- The eco-wellness resort reflects the form and symbolism of lilies
- Proposed as a zero-carbon project both in use and production
- Features 132 lodges on waters edge, and 22 treehouses in nearby woodlands
Waterfront living, indeed floating houses and resorts are a burgeoning trend “on the continent” (Europe).
In the United Kingdom, however, it is a catch-up game according to British regional business news publication Bdaily.
Floating homes are becoming both a necessity and highly sought after lifestyle in places like Amsterdam, one of many places where climate change and flooding has driven the need to move onto the water.
Paired with the harsh British lockdowns, it has also been reported the demand for floating homes and houseboats have been driven up significantly.
A lifestyle gilded with the lily
The water is often associated with a sense of serenity and rejuvenation, according to Knight Frank’s Australian Prime Waterfront Index, a waterside location can attract up to a 63% premium on properties.
Perhaps not everyone’s preferred abode, a sojourn to waterside locations may better suit some lifestyles.

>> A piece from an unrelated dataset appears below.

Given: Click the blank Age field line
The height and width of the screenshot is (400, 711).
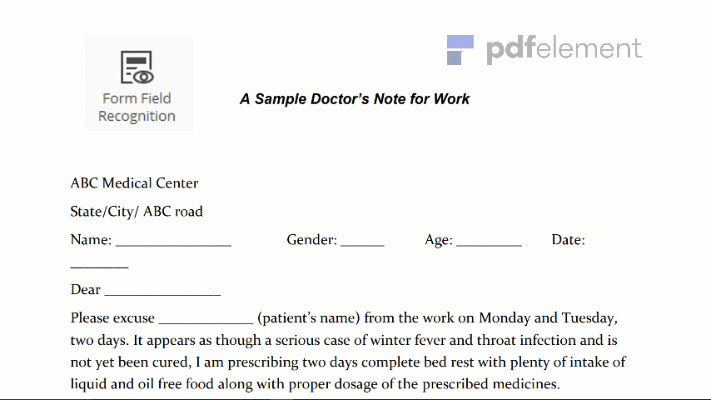Looking at the screenshot, I should (489, 243).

Recently submitted for planning, the “Water Lily” project, an eco-wellness resort situated on Ashwicken Lake, is one such haven for on-the-water living.
Located in East Anglia, some two and a half hours from London, the floating design was created “to evoke serenity amongst guests and synthesise human wellbeing,” said Principal of Baca Architects Richard Coutts.

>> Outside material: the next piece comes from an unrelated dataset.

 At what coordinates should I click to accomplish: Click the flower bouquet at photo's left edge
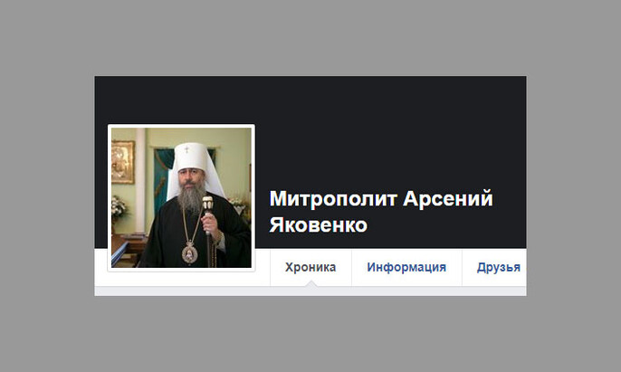click(x=118, y=206)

Embodying the symbolism of purity, wellness, and peace, the lily design reflects those that occupy the same lake.
Baca Architects say the lily design “provide[s] a sheltered enclave, achieving a generous sunbathing terrace at lake level with moorings for sailing boats.”
“The Water Lily is both architecture and a living sculpture.
“Imagine holidaying here – it will be so refreshing, pure escapism and unlike anything else that the UK has to offer,” said Principal of Baca Architects, Richard Coutts.
The Ashwicken Lake site is part of a £35M investment by Norfolk Farm Leisure, with a focus on staycations and day trips, including 132 lodges, each with mooring, as well as a spa, pool, restaurant and other water-based pursuits.
Mr Coutts said: “People have always been attracted to water for relaxation, exercise and rejuvenation. At Ashwicken Lake, these life-enhancing qualities will be supported by a design that will reinforce the engagement of both guests and visitors in an exceptional experience.”
He also noted the design was flexible enough to suit every, “where you can be as social or secluded as you like; a resort for all generations.”
Designed as a car-free site, patrons eschew their four-wheeled transport away from the main lodging, the focus is on walking, cycling and transport by electric water taxis.
Baca Architects also noted the project target is a “zero-carbon [project] both in use and production, employing materials and low-bodied energy, high levels of thermal insulation and building airtightness, natural ventilation, and offsite prefabrication as well as on-site energy generation and waste treatment. The sourcing and durability of the materials used, potential for recycling and the distance to site were all considered within the design.”
Like its heliotropic counterpart, the Water Lily also benefits from the sun, but with a solar array on-site to generate electricity.
Back on land, the project also provides 22 treehouses for those who haven’t found their sea legs but still wish to enjoy the serenity, surrounds, and pursuits of the locale.
At the time of publication, the project was only recently submitted for planning.